As a fourth-year doctoral student at Stanford in 2022, Brendan Marsh is tackling some of the most complex problems in quantum physics — challenges that have stumped scientists since the dawn of the computer age.
He wouldn’t be addressing those questions at all had he not applied for competitive international post-baccalaureate awards — including the Rhodes Scholarship, Marshall Scholarship and National Science Foundation Graduate Research Fellowship — and receiving the Mizzou-funded Mark Twain Fellowship.
The fellowship applications forced him to clarify in writing the research path he wanted to pursue, where and why. “Those were things I hadn’t thought about before,” Marsh says. “I didn’t have a clear picture of where I was going.”

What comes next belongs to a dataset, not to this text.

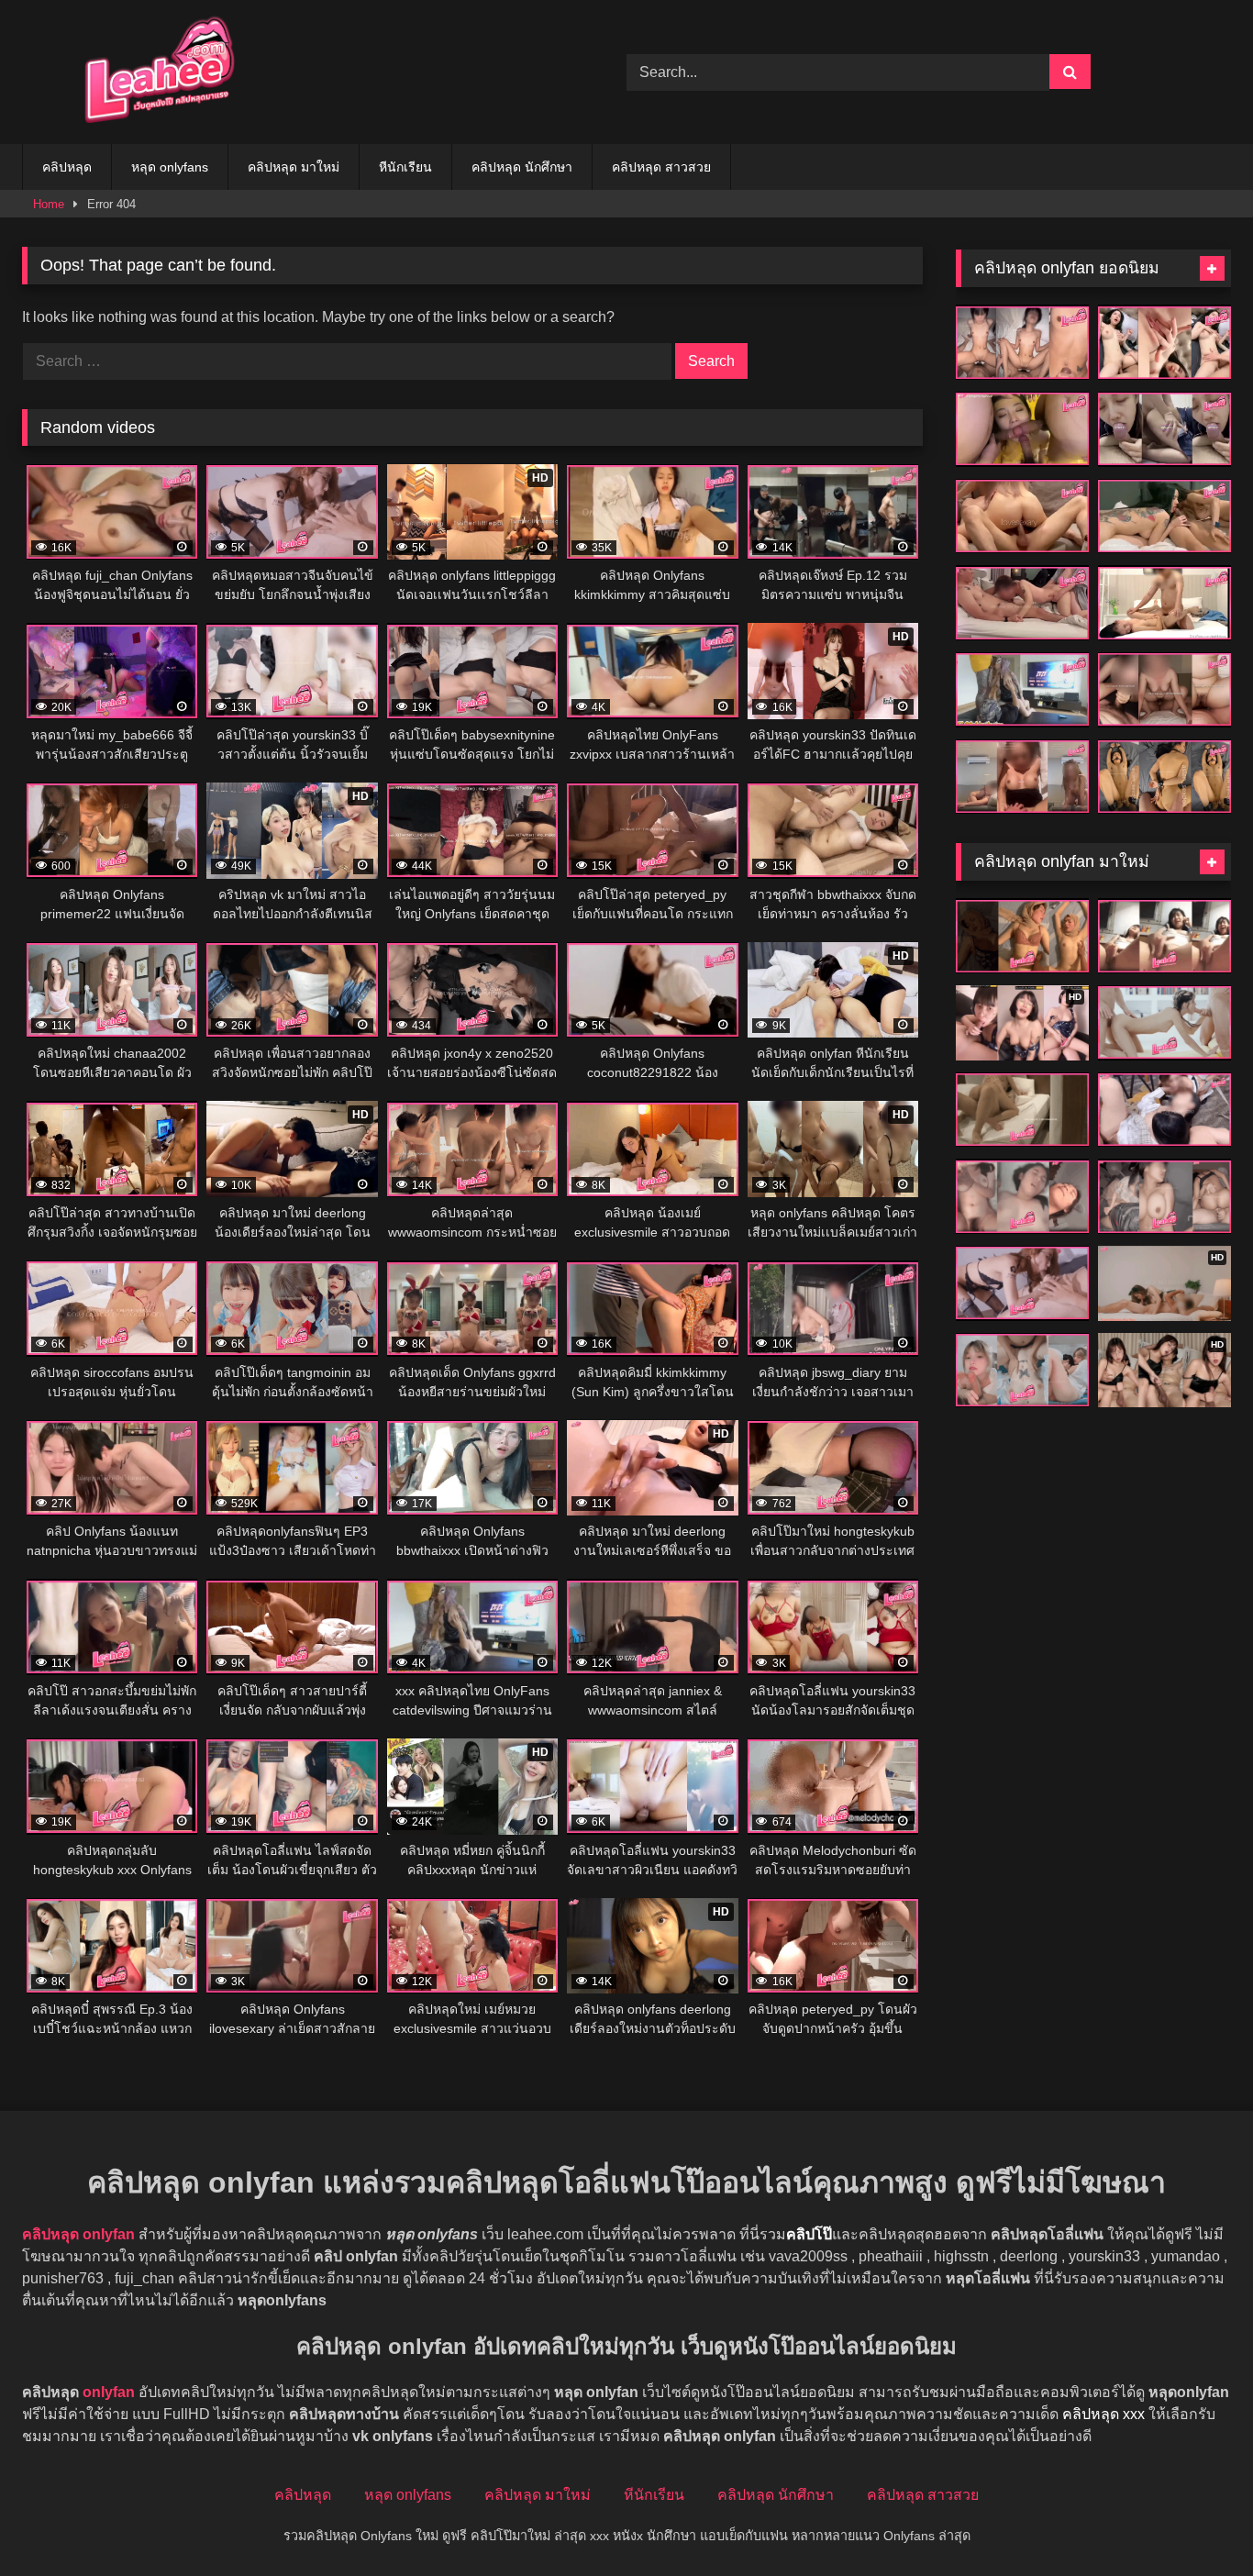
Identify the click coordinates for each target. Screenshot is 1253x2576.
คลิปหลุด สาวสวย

In the course of answering those questions, he realized he wanted to pivot from the biophysics he had studied at Mizzou to theoretical physics and quantum computing. He enrolled in a master’s degree in applied mathematics and theoretical physics at Cambridge University.
His time at Cambridge as a Mark Twain Fellow gave Marsh the skills he needed to bridge to a new field and the confidence he needed to thrive at Stanford.
“I would not be where I am today without it,” he says.
Marsh is a co-author of an article recently published in Nature about how you can send sound through light waves. He is working to develop quantum computers that can solve real-world problems such as how proteins fold and are shaped, which affects how they function within the body.